**Written request:** Rewrite the entries below, starting at the line that has "2019年 (684, 90)" and stopping after the line that has "今日に対して審査請求期限日 (529, 2111)", with "知財セミナー" swapped for "知財イベント" and nothing else altered.

Word and element locating data:
═══
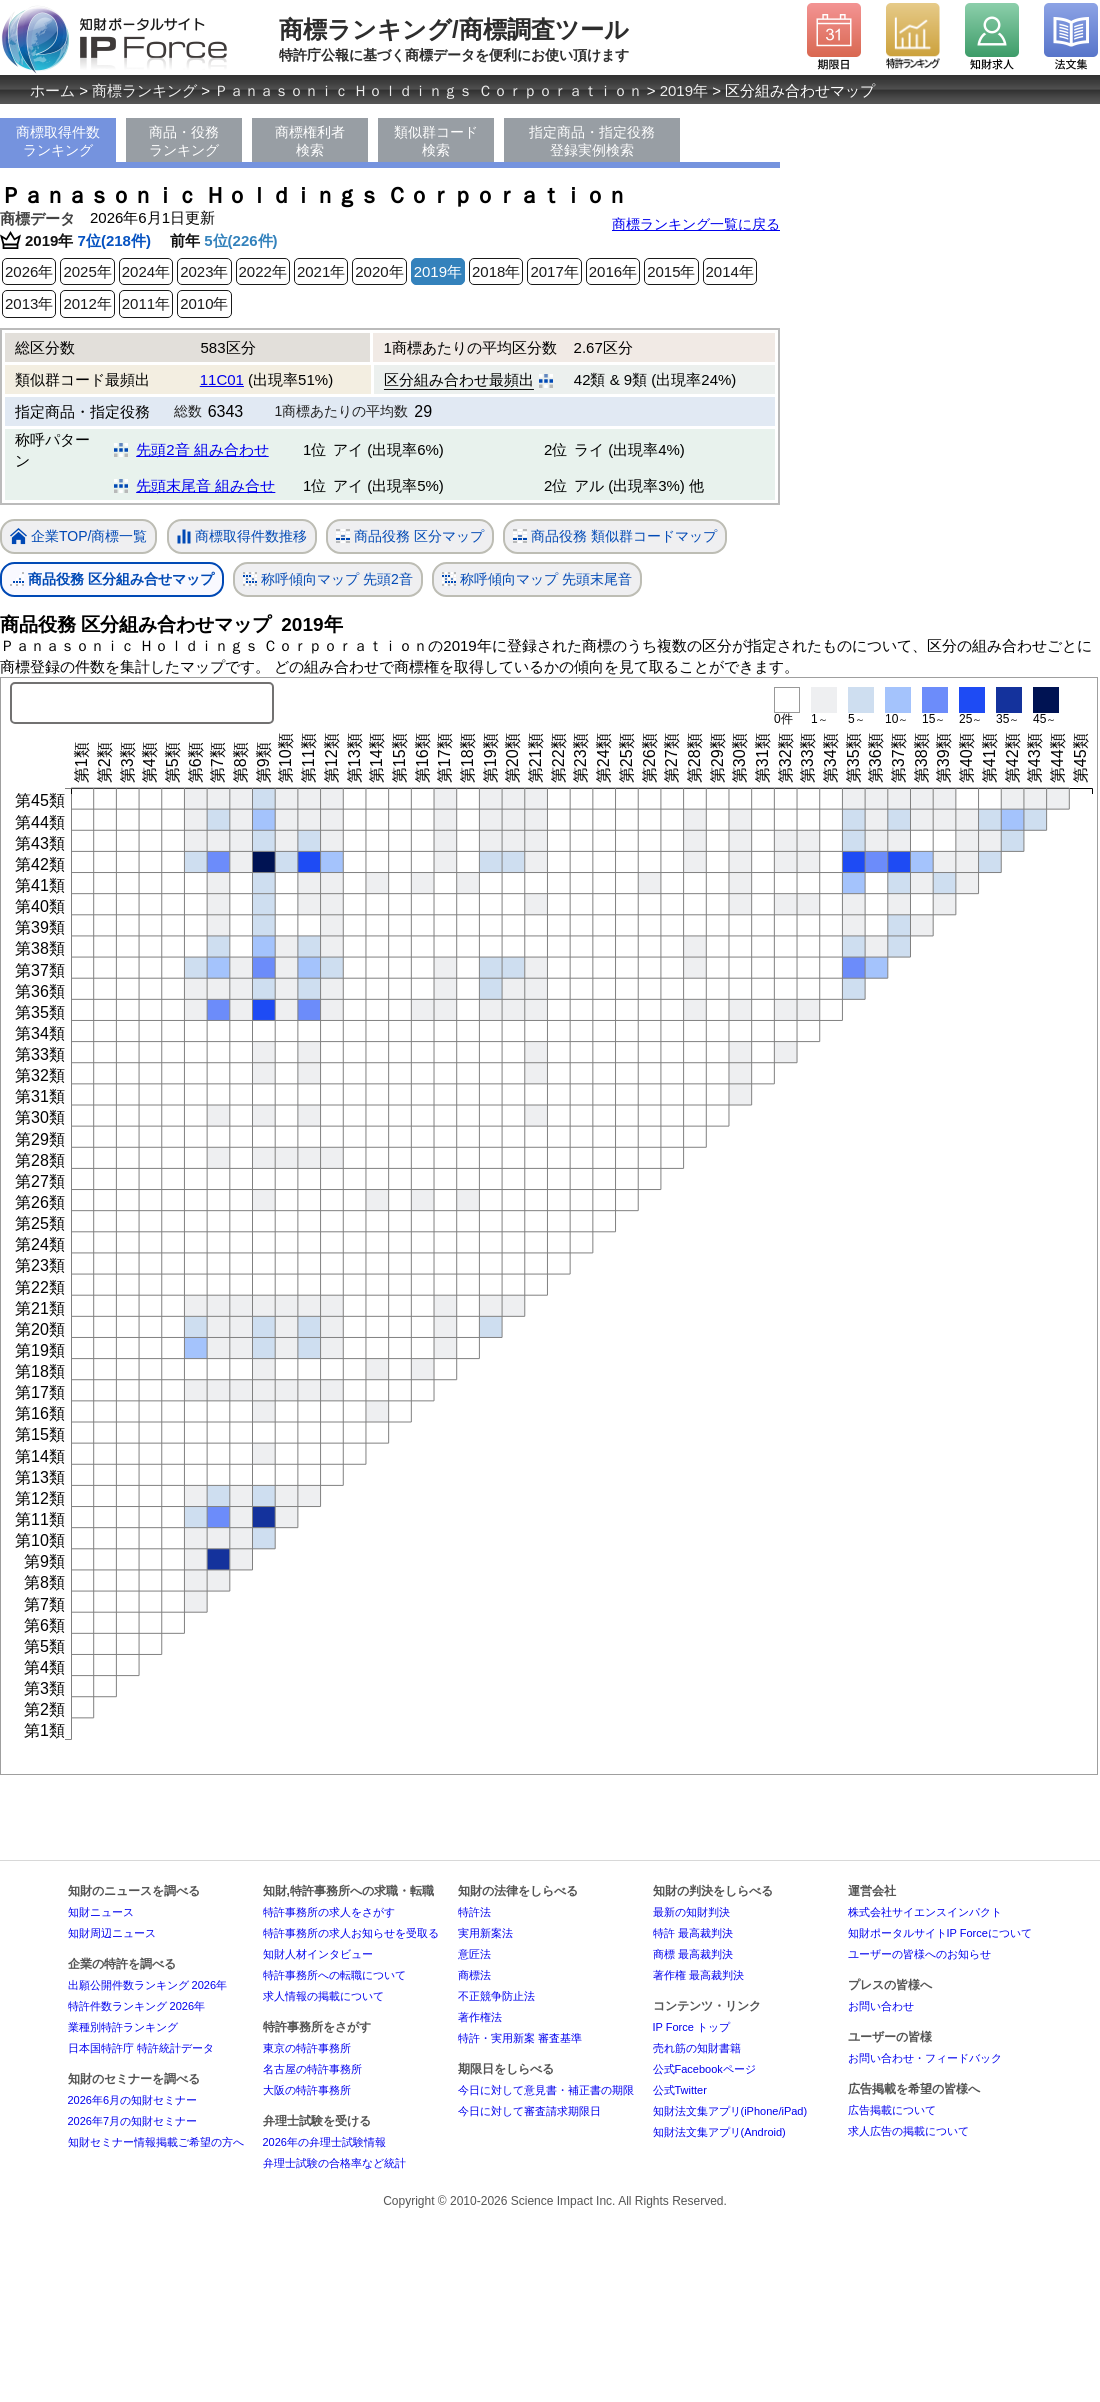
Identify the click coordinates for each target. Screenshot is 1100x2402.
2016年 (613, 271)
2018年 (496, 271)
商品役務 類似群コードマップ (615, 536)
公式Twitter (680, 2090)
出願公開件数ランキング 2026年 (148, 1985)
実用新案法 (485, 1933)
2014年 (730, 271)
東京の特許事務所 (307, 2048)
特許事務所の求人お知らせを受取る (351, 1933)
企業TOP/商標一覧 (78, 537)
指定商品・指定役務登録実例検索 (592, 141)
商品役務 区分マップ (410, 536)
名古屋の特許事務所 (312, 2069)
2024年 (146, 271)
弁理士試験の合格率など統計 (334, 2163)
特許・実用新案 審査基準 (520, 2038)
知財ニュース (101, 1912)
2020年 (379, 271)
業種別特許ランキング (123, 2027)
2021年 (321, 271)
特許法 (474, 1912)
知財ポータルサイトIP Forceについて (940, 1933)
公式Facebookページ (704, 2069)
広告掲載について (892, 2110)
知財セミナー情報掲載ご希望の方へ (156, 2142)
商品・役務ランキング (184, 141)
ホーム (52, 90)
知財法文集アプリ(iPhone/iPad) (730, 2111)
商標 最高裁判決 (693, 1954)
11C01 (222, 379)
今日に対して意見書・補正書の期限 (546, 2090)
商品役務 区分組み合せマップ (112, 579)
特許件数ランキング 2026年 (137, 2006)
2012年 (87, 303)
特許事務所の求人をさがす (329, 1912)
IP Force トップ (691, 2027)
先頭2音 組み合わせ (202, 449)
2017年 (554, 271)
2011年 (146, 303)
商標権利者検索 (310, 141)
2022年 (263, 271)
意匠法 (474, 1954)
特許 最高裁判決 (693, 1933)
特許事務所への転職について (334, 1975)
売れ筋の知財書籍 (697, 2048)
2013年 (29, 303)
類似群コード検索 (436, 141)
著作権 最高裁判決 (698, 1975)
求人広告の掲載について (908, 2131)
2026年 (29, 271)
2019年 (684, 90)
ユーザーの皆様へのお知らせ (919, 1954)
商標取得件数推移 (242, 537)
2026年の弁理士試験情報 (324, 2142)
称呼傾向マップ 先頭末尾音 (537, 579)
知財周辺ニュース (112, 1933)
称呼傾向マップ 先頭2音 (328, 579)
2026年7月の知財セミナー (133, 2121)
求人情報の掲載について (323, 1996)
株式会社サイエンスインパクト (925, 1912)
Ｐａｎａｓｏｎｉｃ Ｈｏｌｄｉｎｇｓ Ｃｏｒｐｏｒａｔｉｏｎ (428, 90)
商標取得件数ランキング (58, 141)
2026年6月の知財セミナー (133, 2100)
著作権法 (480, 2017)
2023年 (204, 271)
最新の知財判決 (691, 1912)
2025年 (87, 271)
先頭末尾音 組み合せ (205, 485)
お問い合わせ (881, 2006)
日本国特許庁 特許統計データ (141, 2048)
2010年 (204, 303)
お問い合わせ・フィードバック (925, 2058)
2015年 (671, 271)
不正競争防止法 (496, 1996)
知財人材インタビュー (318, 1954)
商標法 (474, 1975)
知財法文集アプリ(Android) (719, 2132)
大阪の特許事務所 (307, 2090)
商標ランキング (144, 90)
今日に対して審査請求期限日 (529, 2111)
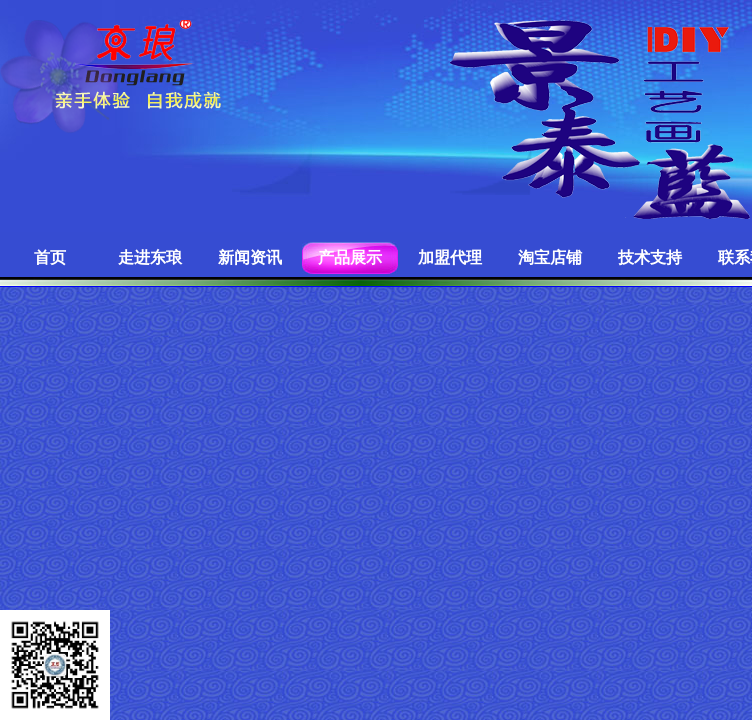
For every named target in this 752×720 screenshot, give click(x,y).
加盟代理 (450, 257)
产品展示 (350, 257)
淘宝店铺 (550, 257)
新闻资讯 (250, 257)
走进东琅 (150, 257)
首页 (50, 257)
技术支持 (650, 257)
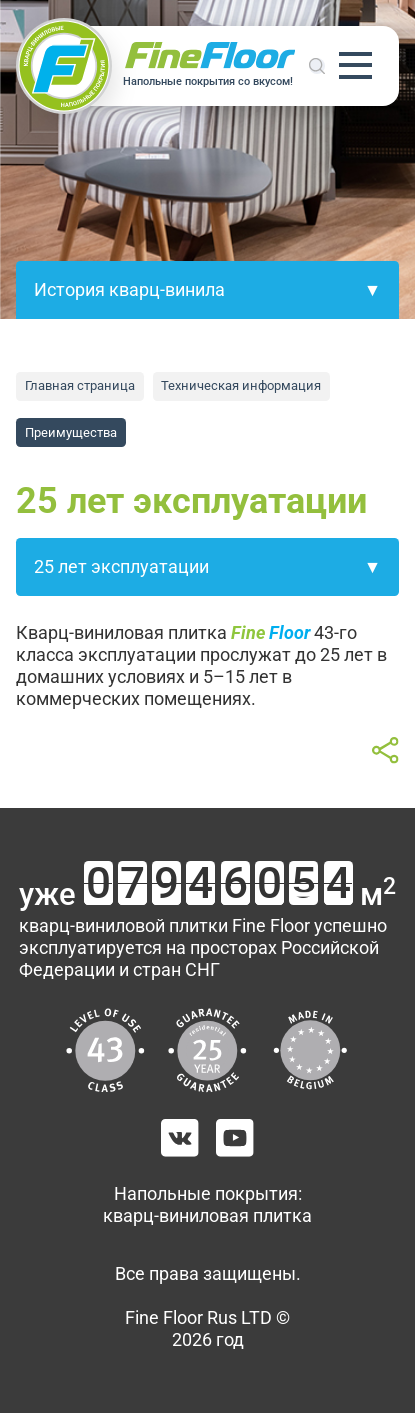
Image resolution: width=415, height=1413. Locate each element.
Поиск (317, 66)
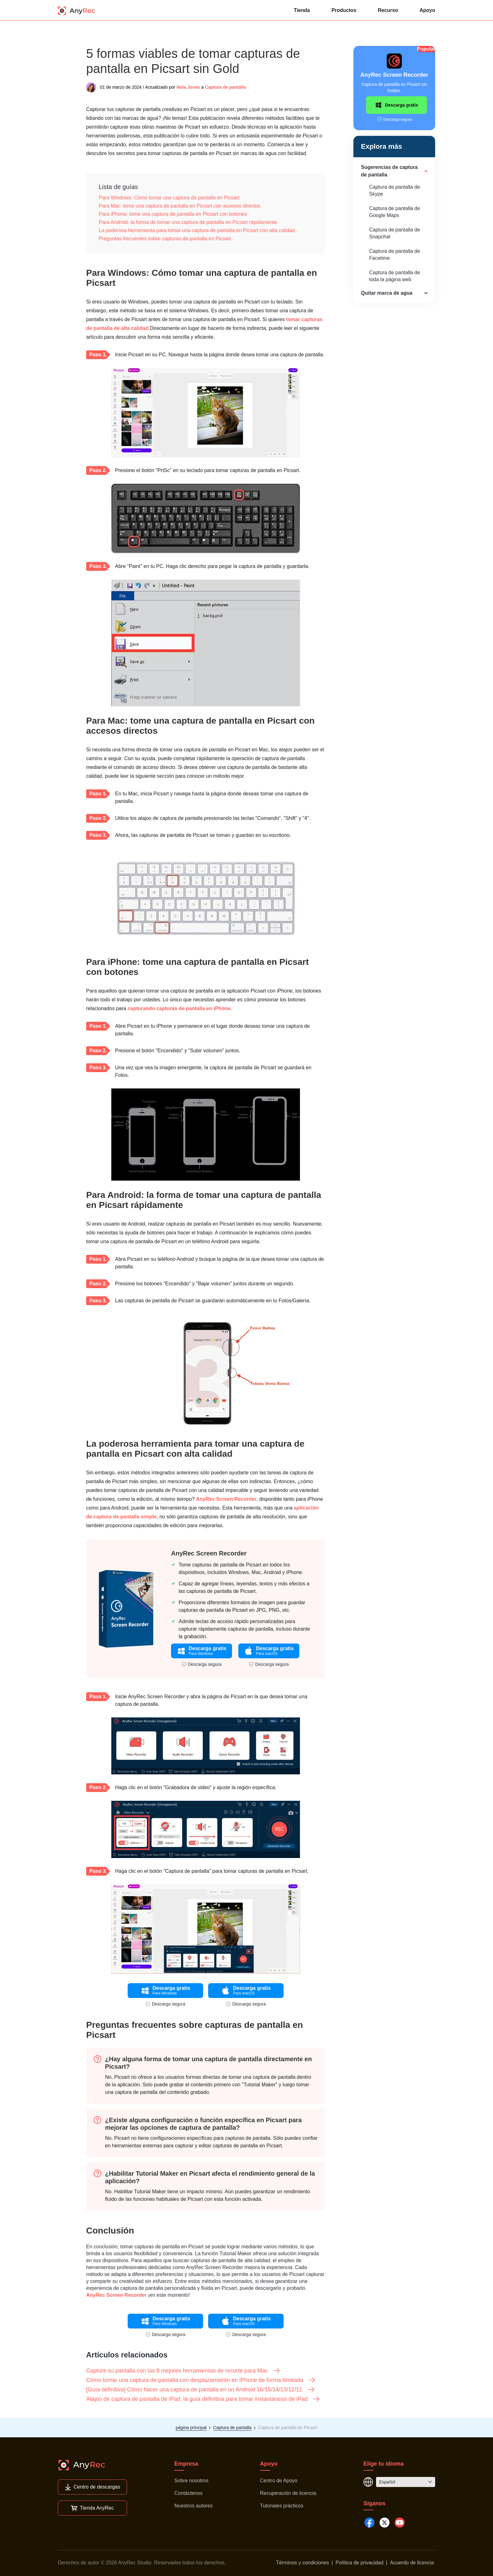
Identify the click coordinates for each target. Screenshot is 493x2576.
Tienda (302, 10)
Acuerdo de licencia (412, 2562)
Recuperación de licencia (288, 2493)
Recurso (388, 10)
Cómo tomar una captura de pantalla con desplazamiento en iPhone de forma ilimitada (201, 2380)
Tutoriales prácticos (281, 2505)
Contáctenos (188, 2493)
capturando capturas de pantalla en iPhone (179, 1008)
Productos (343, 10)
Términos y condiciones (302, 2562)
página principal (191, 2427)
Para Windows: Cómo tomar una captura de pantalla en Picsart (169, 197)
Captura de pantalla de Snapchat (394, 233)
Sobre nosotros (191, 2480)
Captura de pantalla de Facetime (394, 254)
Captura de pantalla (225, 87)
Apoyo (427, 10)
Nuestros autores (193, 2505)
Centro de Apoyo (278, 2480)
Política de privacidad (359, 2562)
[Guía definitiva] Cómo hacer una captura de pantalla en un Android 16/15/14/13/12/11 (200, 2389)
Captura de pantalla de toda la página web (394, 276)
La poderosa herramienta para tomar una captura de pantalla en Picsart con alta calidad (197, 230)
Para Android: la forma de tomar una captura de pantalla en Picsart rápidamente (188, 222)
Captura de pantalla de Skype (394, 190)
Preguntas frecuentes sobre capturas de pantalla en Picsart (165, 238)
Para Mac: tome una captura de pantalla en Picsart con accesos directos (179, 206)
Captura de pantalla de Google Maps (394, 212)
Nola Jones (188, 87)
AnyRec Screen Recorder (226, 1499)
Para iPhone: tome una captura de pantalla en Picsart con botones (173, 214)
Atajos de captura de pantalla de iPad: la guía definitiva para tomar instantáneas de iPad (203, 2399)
═══
**Result of the task:**
2019年 (684, 90)
ユーザーの皆様へのお知らせ (919, 1954)
商標取得件数推移 (242, 537)
2026年の弁理士試験情報 (324, 2142)
称呼傾向マップ 先頭末尾音 (537, 579)
知財周辺ニュース (112, 1933)
称呼傾向マップ 先頭2音 (328, 579)
2026年7月の知財イベント (133, 2121)
求人情報の掲載について (323, 1996)
株式会社サイエンスインパクト (925, 1912)
Ｐａｎａｓｏｎｉｃ Ｈｏｌｄｉｎｇｓ Ｃｏｒｐｏｒａｔｉｏｎ (428, 90)
商標取得件数ランキング (58, 141)
2026年6月の知財イベント (133, 2100)
著作権法 (480, 2017)
2023年 (204, 271)
最新の知財判決 (691, 1912)
2025年 (87, 271)
先頭末尾音 組み合せ (205, 485)
お問い合わせ (881, 2006)
日本国特許庁 特許統計データ (141, 2048)
2010年 (204, 303)
お問い合わせ・フィードバック (925, 2058)
2015年 (671, 271)
不正競争防止法 (496, 1996)
知財人材インタビュー (318, 1954)
商標法 (474, 1975)
知財法文集アプリ(Android) (719, 2132)
大阪の特許事務所 (307, 2090)
商標ランキング (144, 90)
今日に対して審査請求期限日 (529, 2111)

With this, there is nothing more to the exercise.